Elections européennes 2019 : se souvenir de 2014 en Suède, au Danemark et en Finlande

par RealScandinavie
jeudi 28 juin 2018

2019, c'est l'année des élections européennes. Beaucoup prédisent une poussée des populismes. Prenons du recul et arrêtons nous sur les résultats de 2014, dans trois pays : Suède, Danemark et Finlande. Ainsi, la Scandinavie est loin d’être homogène en termes de résultats. Le Danemark a certes suivi la tendance générale d’une montée du populisme eurosceptique et anti-immigration, mais la Suède et la Finlande ont vu la victoire des partis traditionnels de centre-droit et gauche. Un pronostic pour l'année prochaine ?

SUEDE

En Suède, le principal enjeu de la campagne concernait la lutte entre les deux principaux partis, le Sveriges Socialdemokratiska Arbetareparti (SAP - Parti social-démocrate suédois des travailleurs) d’une part, et le Moderata Samlingspartiet (Parti du rassemblement modéré - libéraux-conservateurs), au pouvoir depuis 2006. Ce dernier, d’abord crédité de 28% d’intentions de vote dans les premiers sondages de juillet 2013, s’est ensuite complètement écroulé pour finir à 16,5% d’intentions de vote en mai 2014. Il ne réalisera finalement que 13%, alors que le SAP redevient le premier parti suédois avec 23,7%, même si le score est inférieur aux prévisions.

La grande surprise de ces élections vient finalement des écologistes. Récente révélation des élections européennes de 2009 avec 11% des voix, le Miljöpartiet (Parti de l'environnement-Les Verts) a confirmé sa montée en puissance en prenant 17% des suffrages, soit le deuxième parti suédois. À l’inverse, le Parti Pirate, autre surprise de 2009, s’est effondré en faisant moins de 5%. Contrairement à d’autres pays de l’Union européenne, comme la France et le Danemark, l’extrême-droite représentée par le Sverigedemokraterna (Démocrates suédois) a réalisé un score médiocre de 9,7%, mais qui confirme sa montée en puissance (seulement 3,27% en 2009, puis 5,7% lors des législatives de 2010).

Actuellement, le pays est dirigé par un coalition minoritaire regroupant les sociaux-démocrates et des Verts.

DANEMARK

Il n’y a pas eu de surprise au Danemark.

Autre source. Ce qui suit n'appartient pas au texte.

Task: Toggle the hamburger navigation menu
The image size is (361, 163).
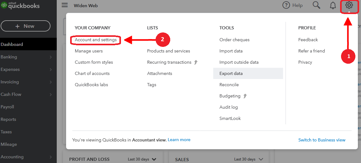Action: (65, 5)
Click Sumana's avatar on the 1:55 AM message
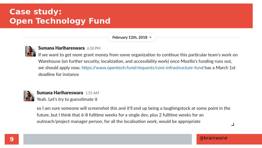 pyautogui.click(x=29, y=96)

Les sondages avaient prévu la victoire du parti d’extrême-droite Dansk Folkeparti (Parti populaire danois), et ce dernier l’a effectivement emporté avec 26,6% des suffrages, devant les sociaux-démocrates du Socialdemokratiet (19,1%), le parti au pouvoir dans le pays depuis 2010. Rappelons que le Dansk Folkeparti, qui a gagné quasiment dix points depuis les Européennes de 2009, a refusé de s’allier au Front National français, qu’il accuse d’être antisémite.

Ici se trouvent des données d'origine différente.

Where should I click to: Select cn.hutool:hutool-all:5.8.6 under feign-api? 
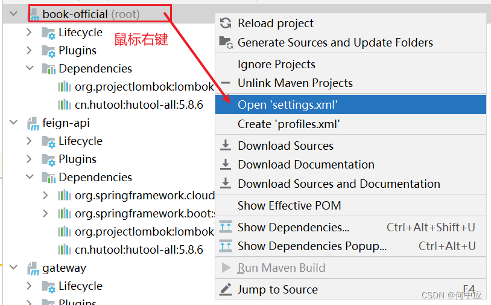click(139, 250)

Troisième, le Venstre, Danmarks Liberale Parti (Parti libéral), au pouvoir entre 2001 et 2010, est le grand perdant de ces élections et ne rassemble que 16,7% des voix alors que les derniers sondages prévoyaient un score de 20 à 24%.

Actuellement, le pays est dirigé par une alliance de trois partis de droite (Parti libéral, Alliance libérale et Parti conservateur), soutenus par le parti du peuple danois.

FINLANDE

En Finlande, la surprise majeure est venue des nationalistes du Perussuomalaiset (Vrais Finlandais) qui n’ont emporté que 12,9% des suffrages, alors que les sondages les plaçaient à 17% environ, et qu’ils s’attendaient à un score comparable aux législatives de 2011 (19,1%). Le parti d’extrême-droite réalise tout de même une progression de trois points (9,8%) par rapport aux élections européennes de 2009 et s’offre deux sièges de parlementaires contre zéro lors de la précédente mandature.

La victoire revient au parti au pouvoir, le Kokoomus (Parti de la coalition nationale, conservateur), qui réalise un score conforme aux prévisions de 22,6%, devant le Keskusta (Parti du centre, 19,7). Le Suomen Sosialidemokraattinen Puolue (Parti social-démocrate), autre parti d’opposition, arrive quant à lui en quatrième position avec 12,3% des voix.

Actuellement, le pays est dirigé par une coalition de trois partis : le parti du Centre, le parti Avenir bleu (une émanation-scission des Vrais Finlandais) avec Timo Soini comme ministre des Affaires étrangères, et le parti du Rassemblement national (conservateur).